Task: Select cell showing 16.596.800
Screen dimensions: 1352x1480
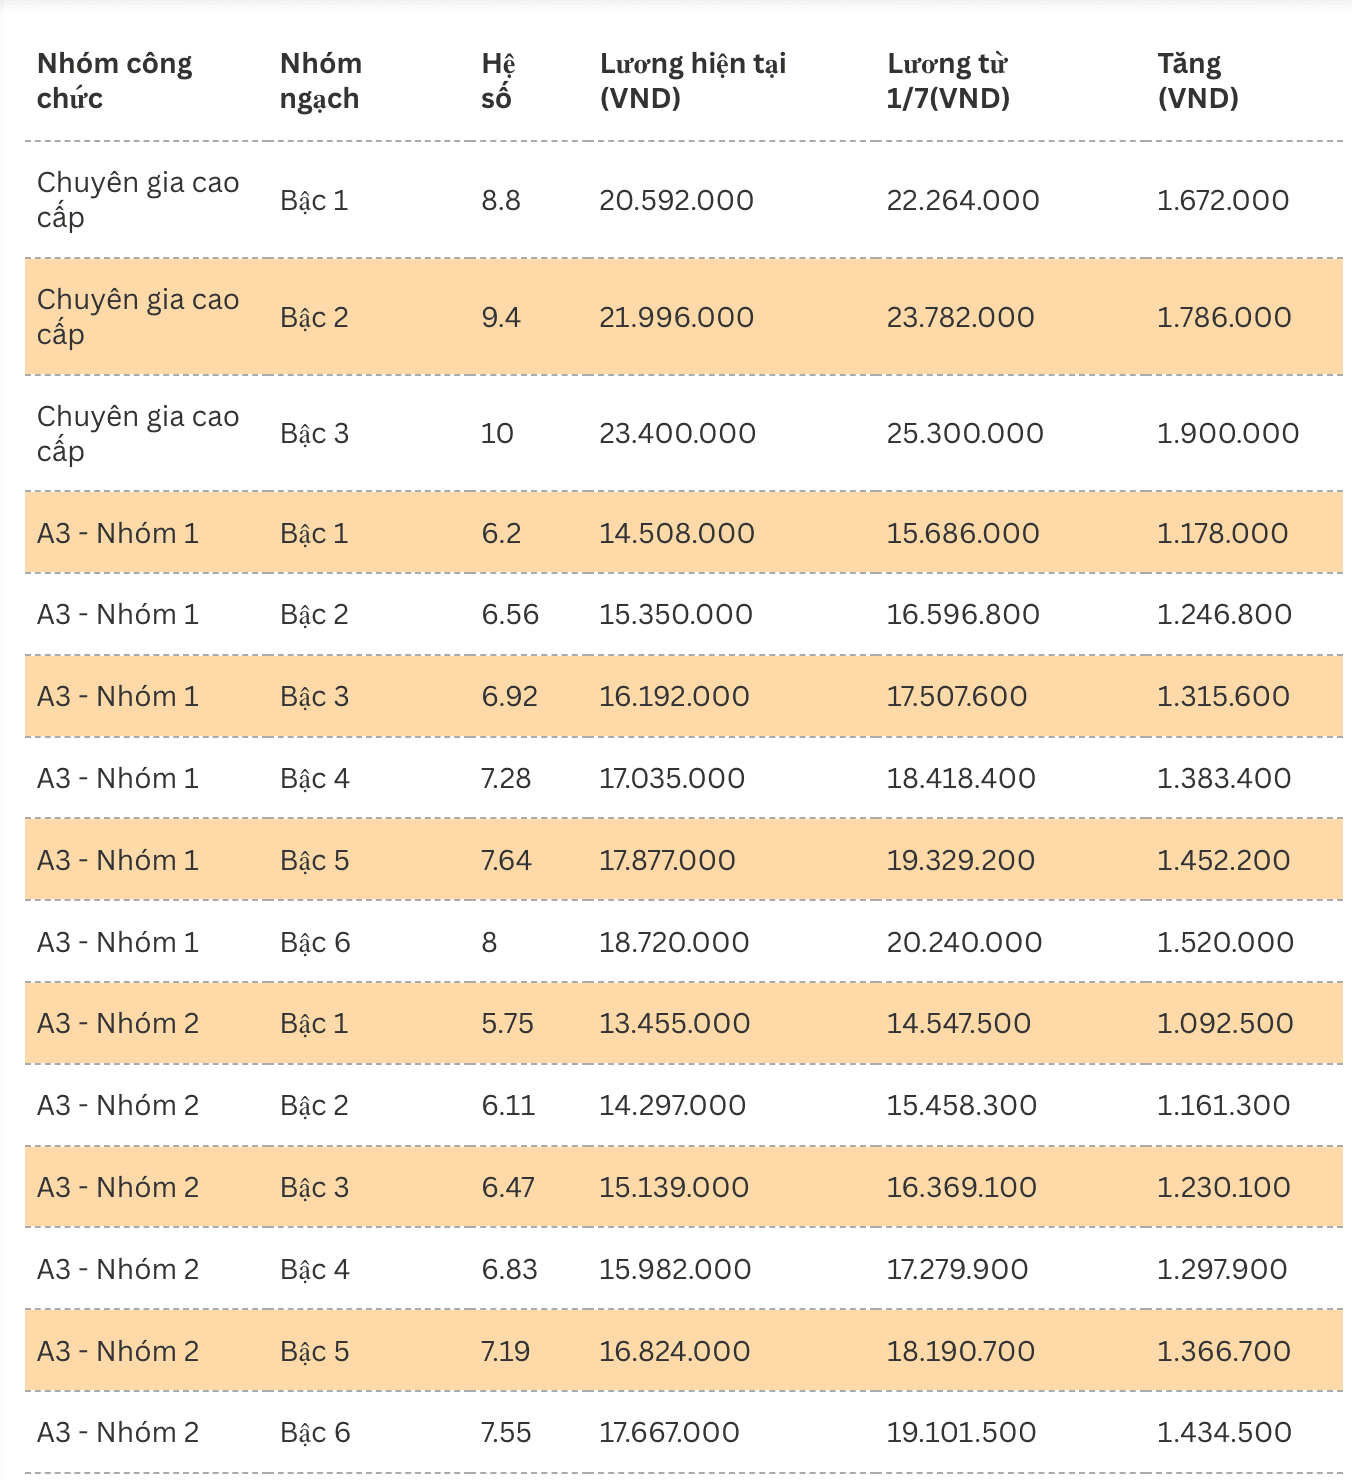Action: pyautogui.click(x=963, y=614)
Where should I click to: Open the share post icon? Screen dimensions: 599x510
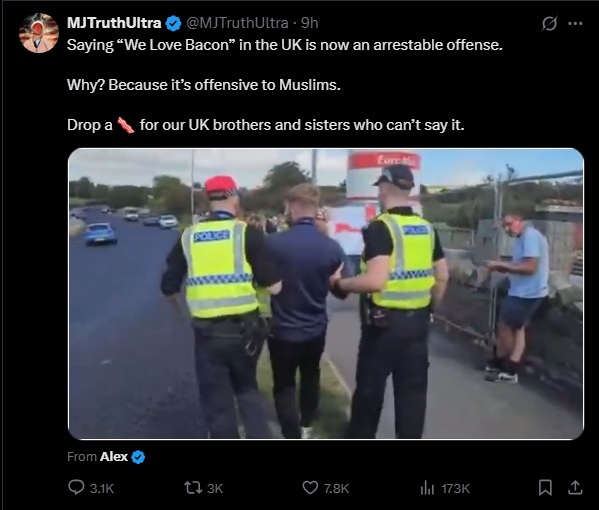[575, 487]
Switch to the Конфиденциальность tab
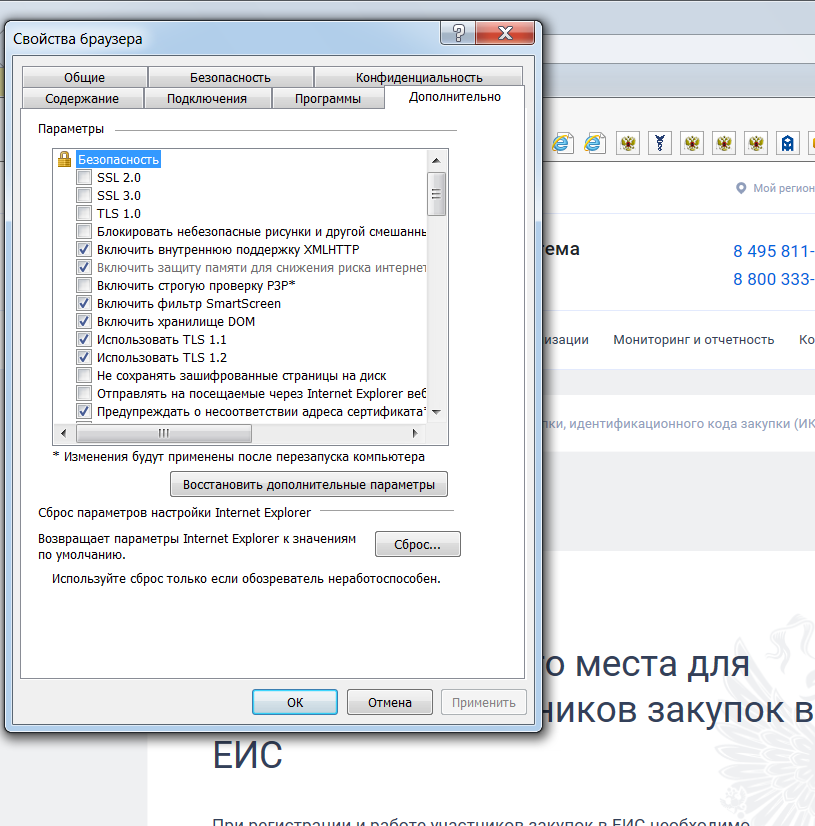The image size is (815, 826). pos(418,77)
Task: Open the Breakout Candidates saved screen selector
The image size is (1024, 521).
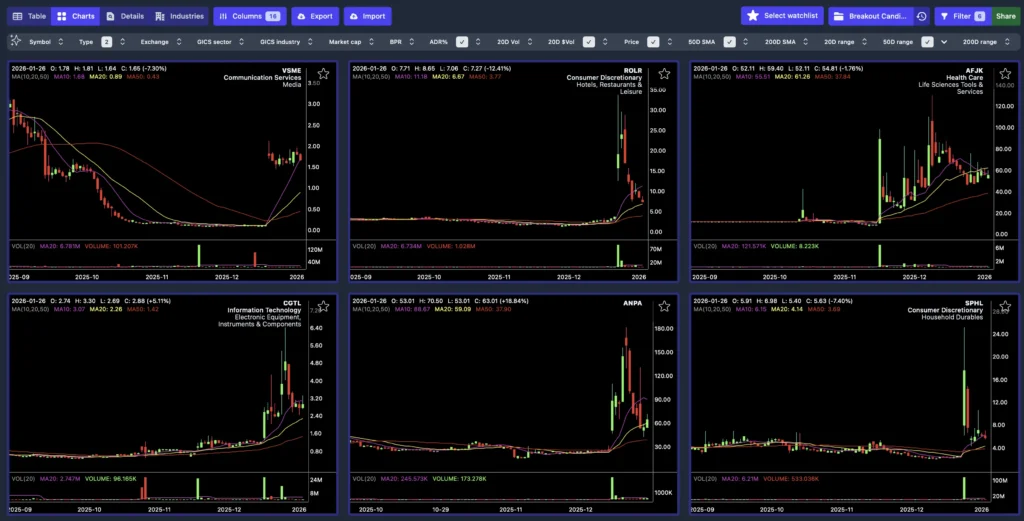Action: (x=868, y=16)
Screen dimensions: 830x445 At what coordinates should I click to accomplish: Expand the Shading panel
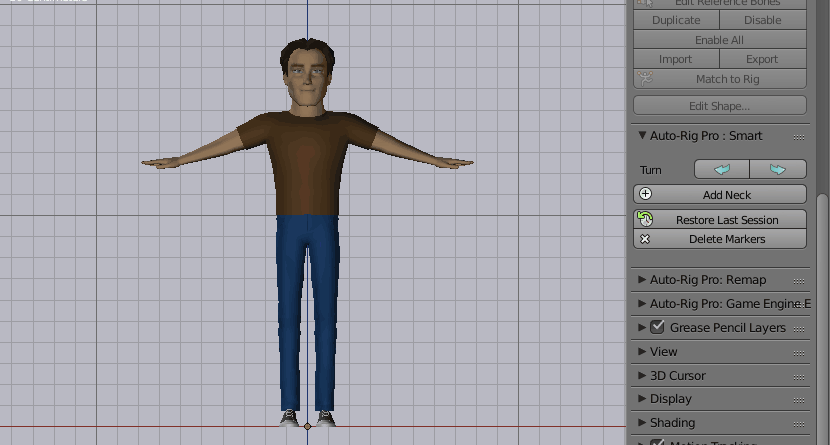coord(642,423)
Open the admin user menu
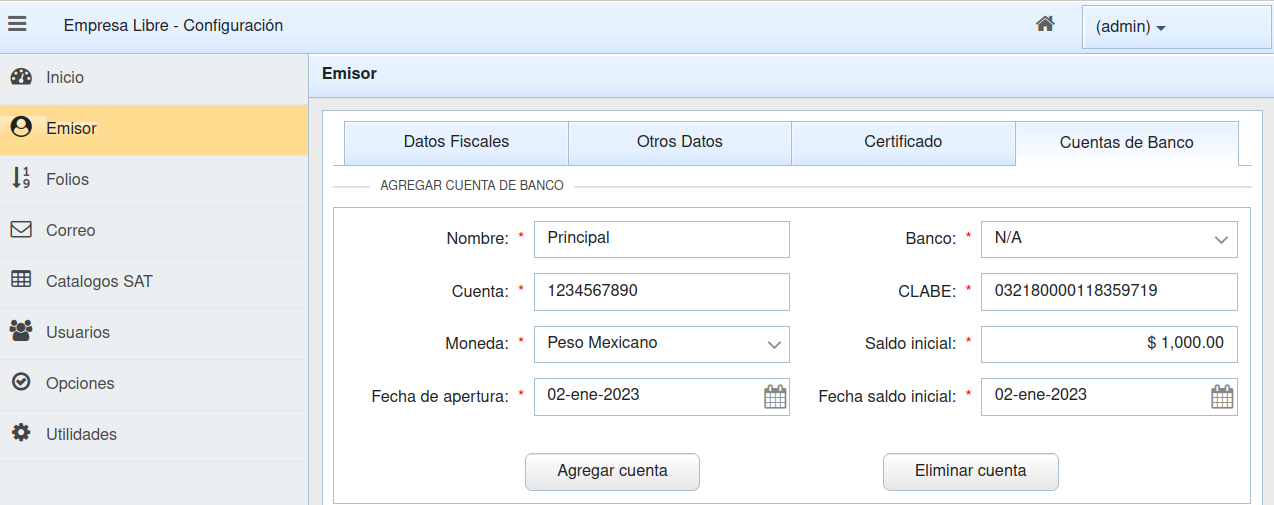The height and width of the screenshot is (505, 1274). pyautogui.click(x=1130, y=27)
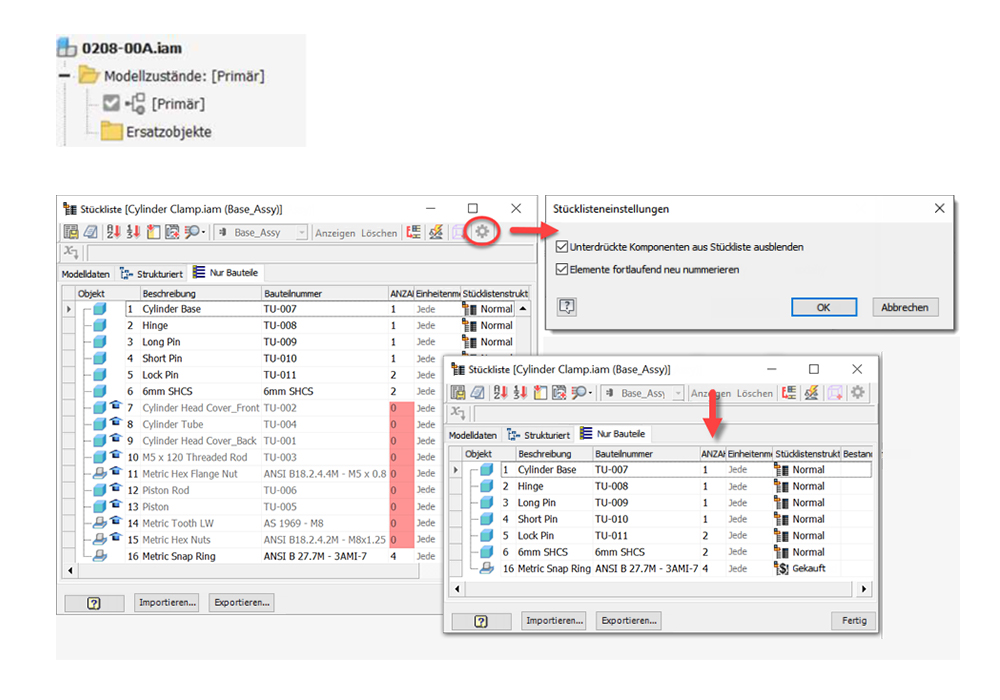Screen dimensions: 1000x700
Task: Collapse the Modellzustände tree node
Action: pos(64,75)
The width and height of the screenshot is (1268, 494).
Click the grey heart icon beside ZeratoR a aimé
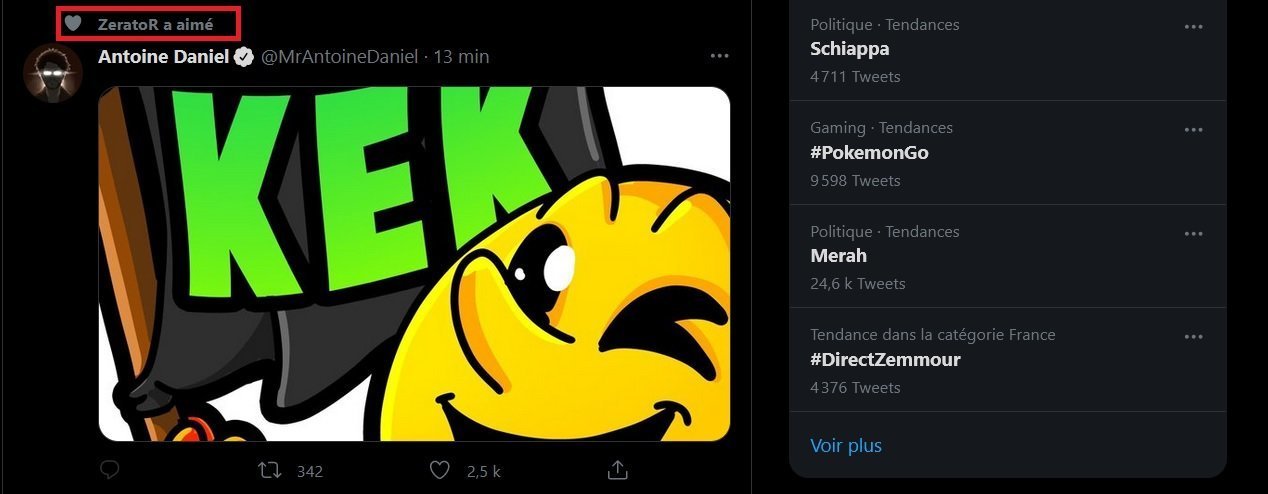[x=73, y=24]
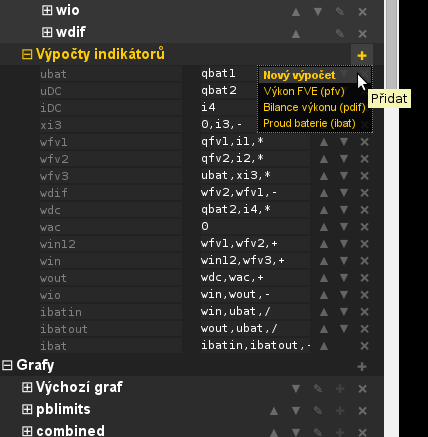Click the wfv3 formula field ubat,xi3,*
The height and width of the screenshot is (437, 428).
coord(255,176)
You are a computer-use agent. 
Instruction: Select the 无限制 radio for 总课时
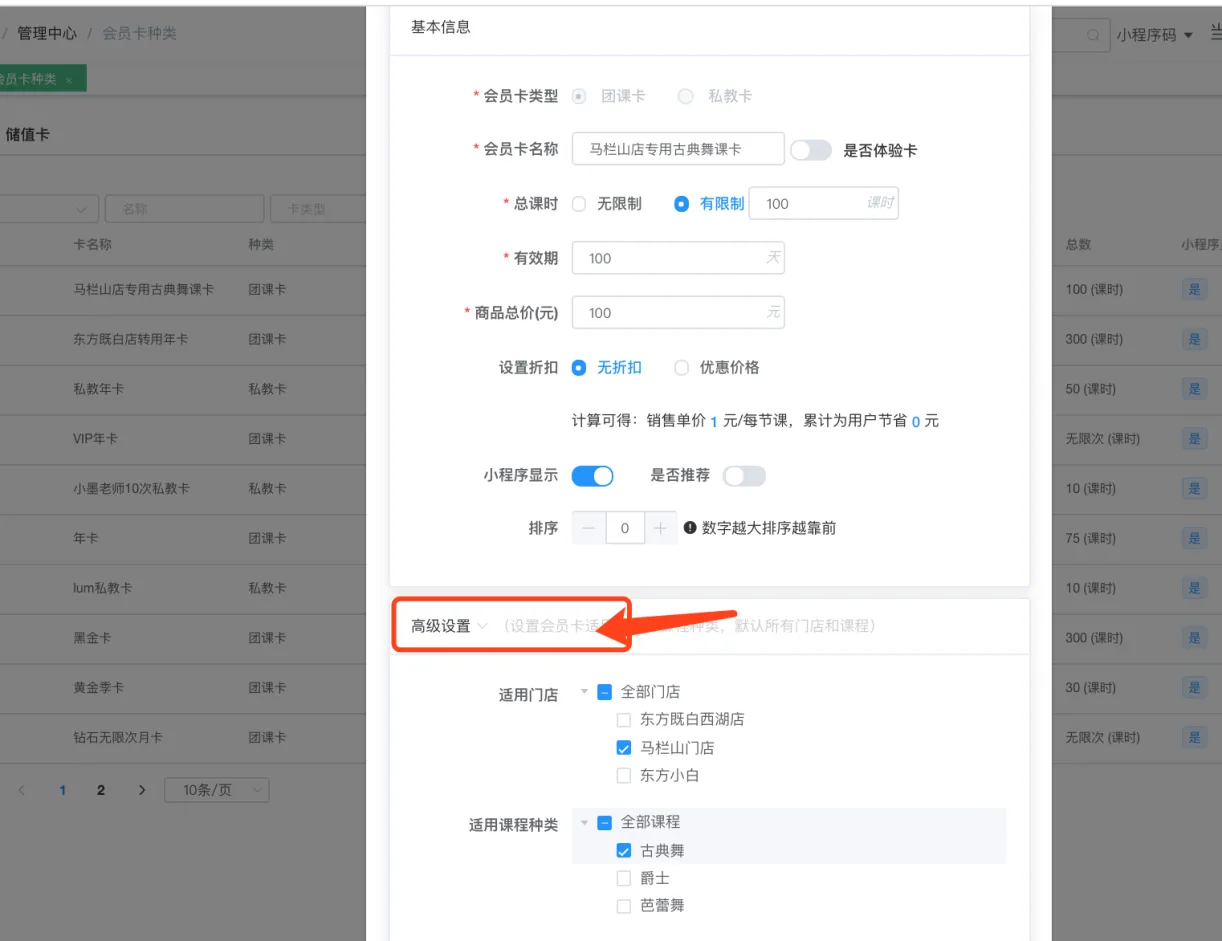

:::

■ EXERCISE OBJECTIVE
Pictures in the entries are to be skipped, and everything else repeated word for word.

■ PROBLEM SOLUTION
Task: Select cell showing 16.596.800
Screen dimensions: 1352x1480
Action: pyautogui.click(x=963, y=614)
Where should I click to: Open the share post icon? Screen dimensions: 599x510
[575, 487]
Switch to the Конфиденциальность tab
The image size is (815, 826). pos(418,77)
Task: Open the Breakout Candidates saved screen selector
The image size is (1024, 521).
Action: (x=868, y=16)
Screen dimensions: 830x445 At what coordinates should I click to accomplish: Expand the Shading panel
coord(642,423)
Open the admin user menu
The height and width of the screenshot is (505, 1274). pyautogui.click(x=1130, y=27)
Screen dimensions: 1000x700
Task: Collapse the Modellzustände tree node
Action: pos(64,75)
The width and height of the screenshot is (1268, 494).
Click the grey heart icon beside ZeratoR a aimé
[x=73, y=24]
Click the wfv3 formula field ubat,xi3,*
The height and width of the screenshot is (437, 428).
coord(255,176)
You are a computer-use agent. 
Instruction: Select the 无限制 radio for 总课时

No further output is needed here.